Acting CEO George Mayumbelo said although the wage bill represents 35% of its budget, the city only has 2 535 staff, of whom 1 920 are permanent, 615 temporary, 422 City Police employees and 446 interns.
However, the interns are paid from other allocated allowances which are not part of the N$1.5 billion wage bill.
During the budget presentation in April, then chairperson of the management committee Fillemon Hambuda said “the salary-related expenses will be analysed in the coming year to ensure that our human resources’ capacity speaks to the resources required to execute the strategy and transformation plan.”
During the approved budget presentation to the media yesterday, the acting CEO explained that the city is facing pressure due to limited resources, and therefore needed to increase tariffs. Mayumbelo said although the city’s financial year starts in July, this year’s budget was only approved by minister of urban and rural development Erastus Uutoni a month into the new bookyear.
“There is a high influx to Windhoek because of our good performance. If people see opportunities like in Walvis Bay they would stay there. I don’t want to embarrass other towns, but there are towns in the country where people are only living and they don’t see anything else,” he stated.
Mayumbelo was at pains to stress that around 10 000 people migrate to the city annually for better opportunities, and that the city has no control over this influx, which causes pressure on the city’s scarce resources.
The city could also address the land issue, but because of the limited resources, it becomes difficult, he added.
Apart from the wage bill, some of the city’s other expenses include N$2.5 billion for general expenditure, N$216 million for repairs and maintenance and N$36 million in capital charges, bringing the expenditure to N$4.3 billion. The city’s total income is estimated at N$4.6 billion, with the provision of electricity (39%) and water (19%) as well as rates (13%) making up the bulk of the city’s earnings.
The city has raised tariffs on electricity consumption by 3.7% (subject to Electricity Control Board approval), household refuse removal with 5% and solid waste management with 5%, respectively.
City officials state they intend to generate funds for the operating budget of its electricity department. The revenue generated from the proposed 2% tariff increase will be used for the solar plant project the city is planning to install that will have a significant impact on the residents’ tariffs.
Windhoek is seeking private developers to build a 25 megawatt solar energy facility on a build, own, and operate basis.
Interested stakeholders had until 19 August to submit their proposals.

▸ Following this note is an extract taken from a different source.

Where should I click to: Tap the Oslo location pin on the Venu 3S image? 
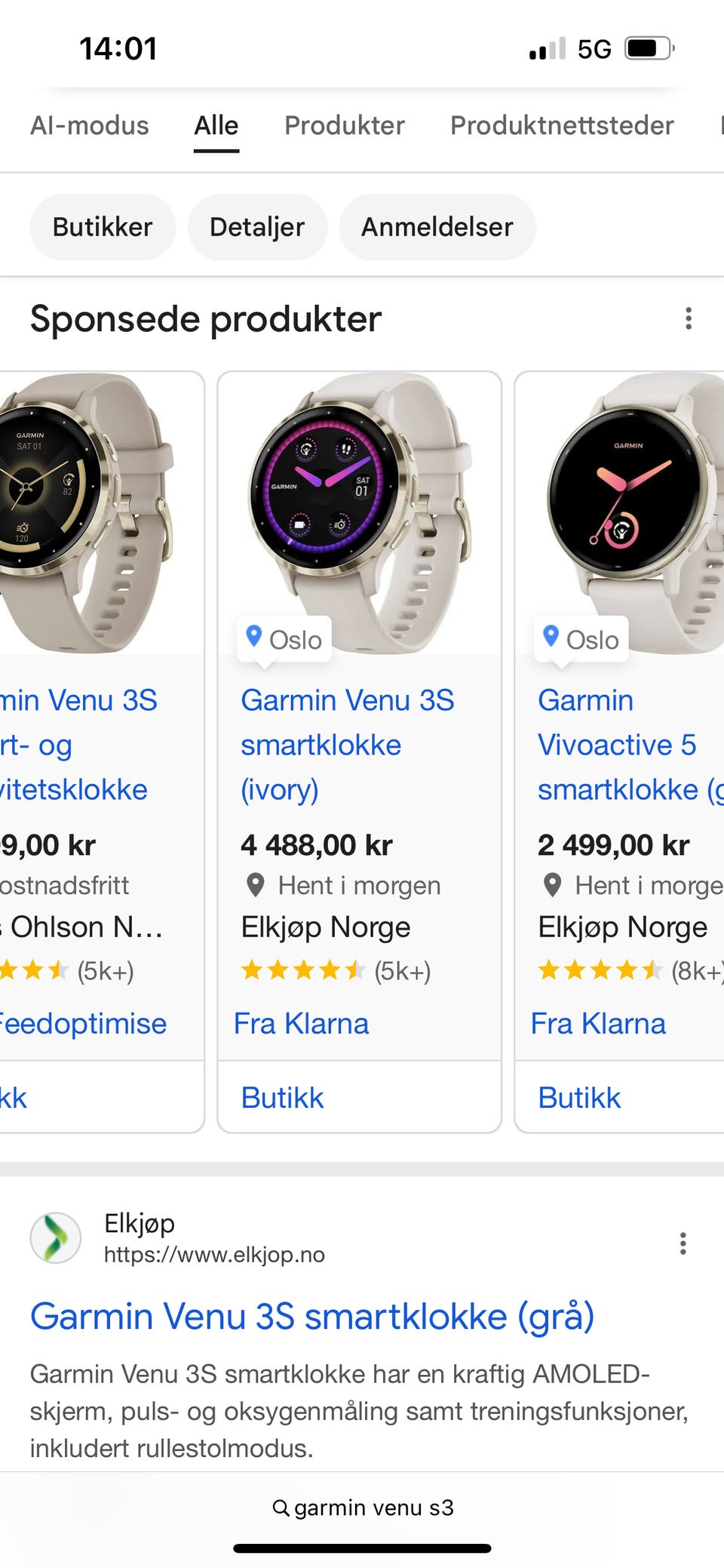click(255, 637)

The city’s fire brigade levy was also raised by between N$10 for residents to N$350 for large businesses.
The tariffs and other sustainable additional revenue are also increased to fully fund the sustainable operational budget.
“Another strategy the city will look into is to create a revolving fund from land sales revenue, grant funding (government and other donors), diversification to reduce the reliance on bulk suppliers (25MW solar plant) and identify additional revenue,” said the strategic executive: finance and customer services, Jenny Comalie.

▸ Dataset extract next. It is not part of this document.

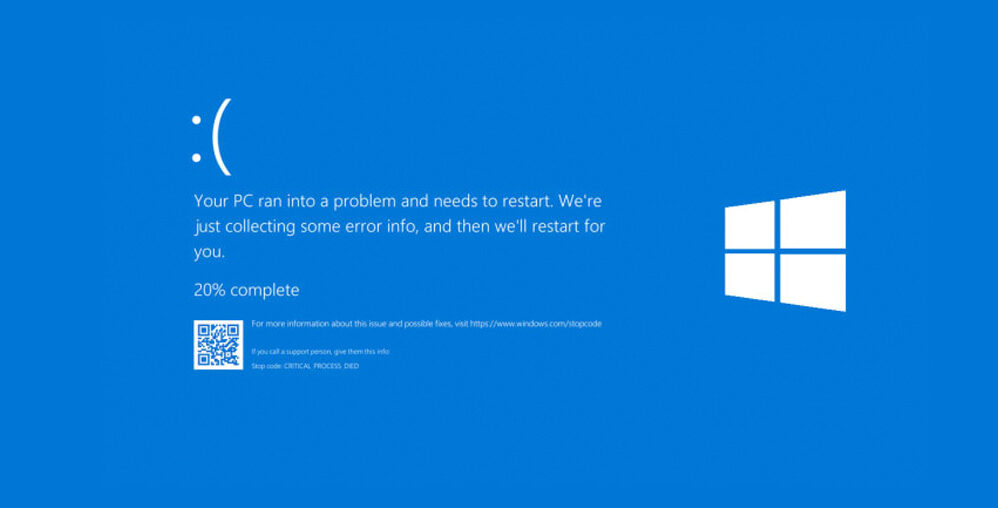Click the 'Stop code:' label
Image resolution: width=998 pixels, height=508 pixels.
pos(267,367)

She observed that the city will from now on aggressively go after those engaging in illegal electricity connections.
Mayumbelo continued that the government’s budget allocation of N$41 million is not sufficient because N$39 million will be used for informal settlements’ upgrading, and N$2 million will be used for stabilising services and the restoration of water in Groot Aub.
“We are used to the budget support from the government. But now it’s a step back. We have a lot of pressure on the budget, but we will decrease our deficit. We also managed to limit the wage bill to 35%. It is very difficult to manage because the city has been expanded to Groot Aub. We were recovering well, but Covid-19 has jeopardised the progress,” he noted.